Required work. Pick up the text on the dicynodont clade Elphidae after its last sentence and continue it.

Reading text.
★ ★ ★ ★
Elphidae Temporal range: Late Permian PreꞒ Ꞓ O S D C P T J K Pg N

Scientific classification
- Kingdom: Animalia
- Phylum: Chordata
- Clade: Synapsida
- Clade: Therapsida
- Clade: †Anomodontia
- Clade: †Dicynodontia
- Clade: †Bidentalia
- Family: †Elphidae Kurkin, 2010
- Genera: Katumbia; Elphinae Kurkin, 2010 Elph; Interpresosaurus; ;

= Elphidae =

Clade of bidentalian dicynodonts

Elphidae is a clade of bidentalian dicynodonts containing Elph, Katumbia, and Interpresosaurus. It is exclusively known from the Late Permian of Russia and Tanzania. Elphidae is variously recovered as either at the base of a paraphyletic Cryptodontia, or as basal dicynodontoids.
★ ★ ★ ★
Entries shown.
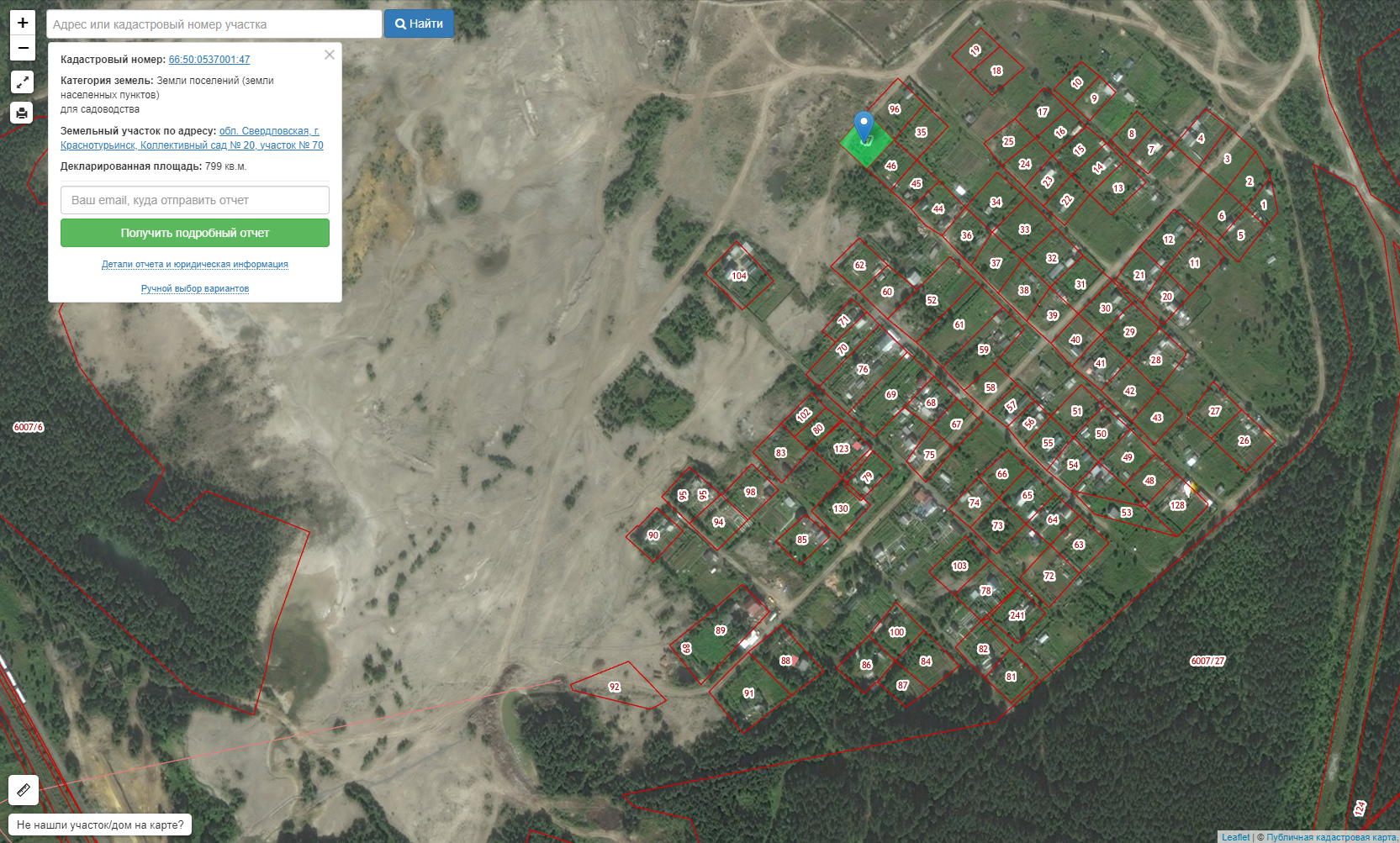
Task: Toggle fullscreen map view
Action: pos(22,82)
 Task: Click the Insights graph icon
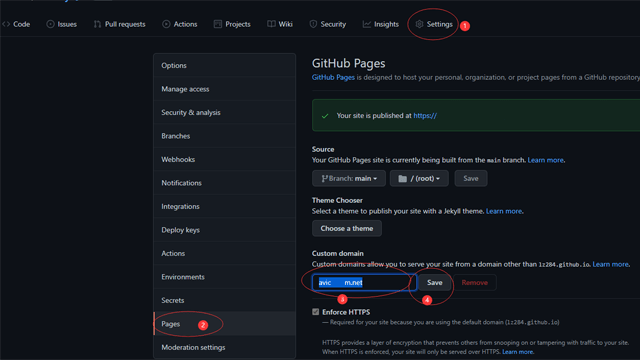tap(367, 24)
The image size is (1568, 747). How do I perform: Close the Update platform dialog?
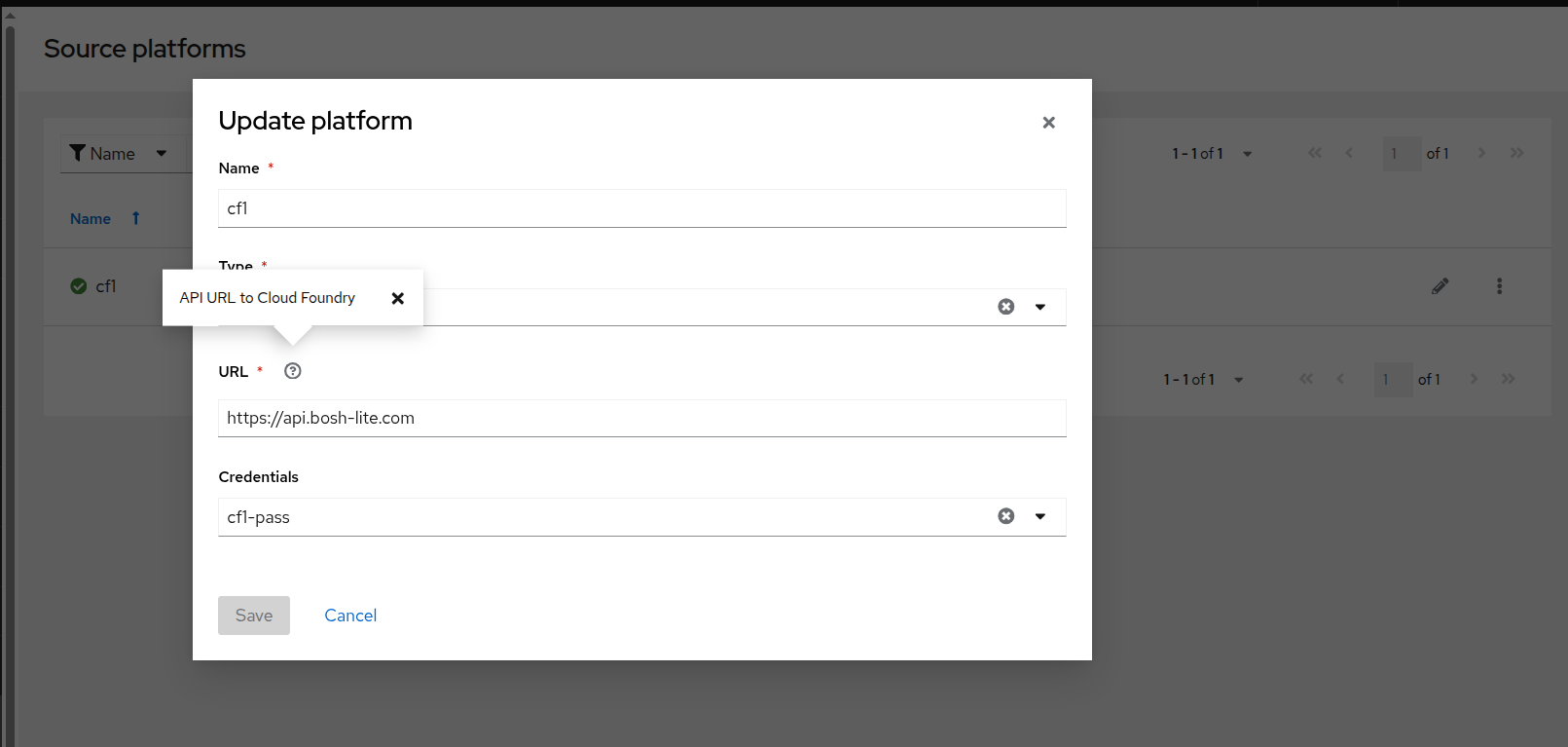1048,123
★ ★ ★ ★
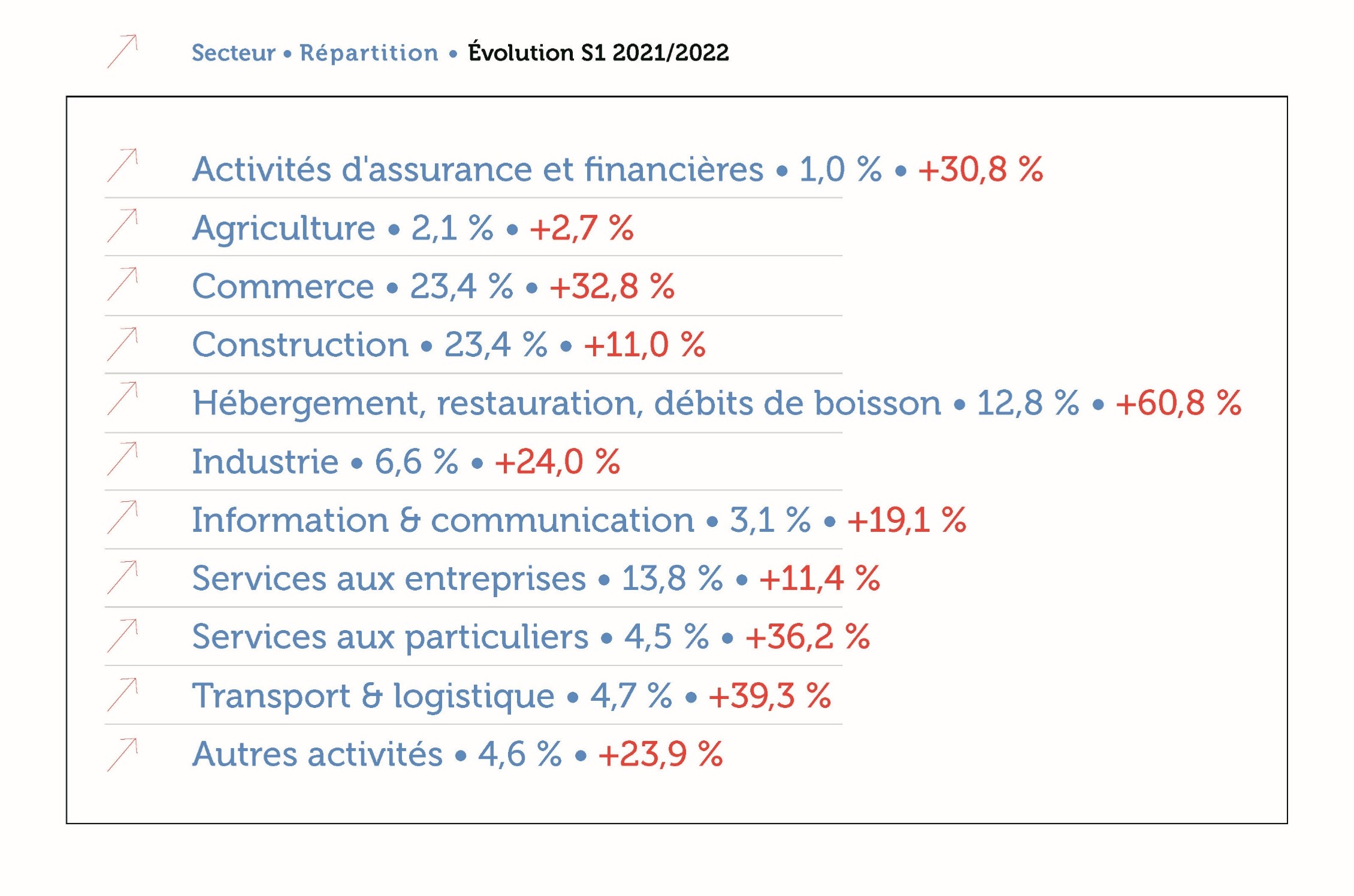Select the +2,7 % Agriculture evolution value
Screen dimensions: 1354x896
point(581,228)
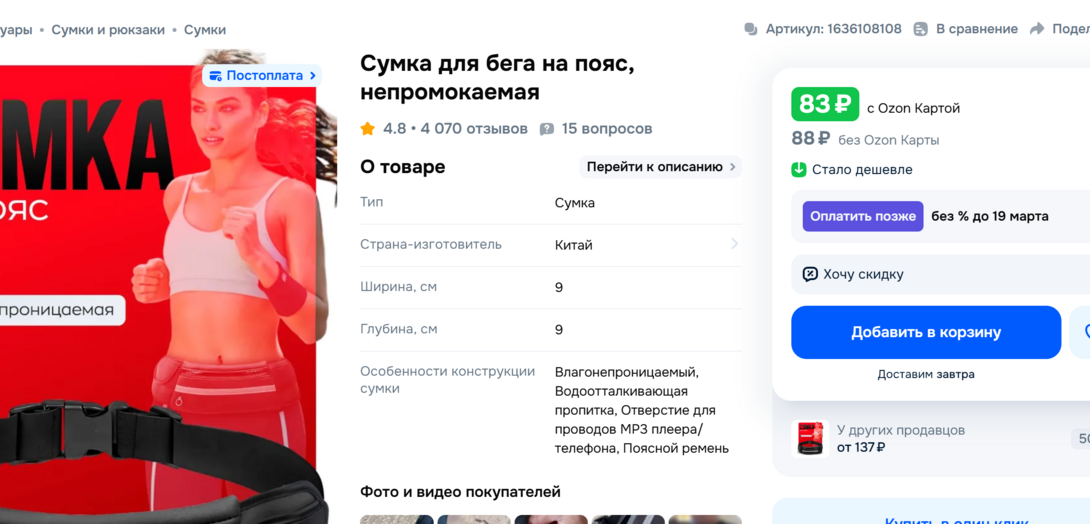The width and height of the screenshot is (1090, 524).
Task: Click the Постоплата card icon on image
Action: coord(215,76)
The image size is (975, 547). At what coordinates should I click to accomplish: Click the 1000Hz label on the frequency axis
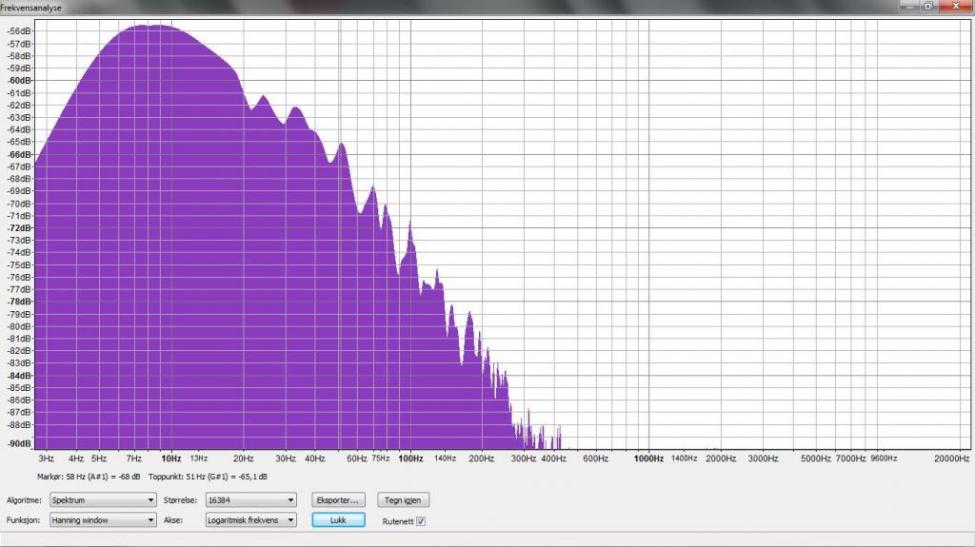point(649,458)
★ ★ ★ ★
Exercise answer.
The clade Elphinae was erected by Kurkin (2010) to pertain to a clade containing Elph and Interpresosaurus, two dicynodonts from Late Permian Russia. This clade was diagnosed by a sharply shortened preorbital skull, relatively small tusks located below the anterior orbit, and maxillae with depressions located below the naris. Elphinae is often recovered forming a clade with the Tanzanian Katumbia, to which the name Elphidae can be applied under the rules of the ICZN.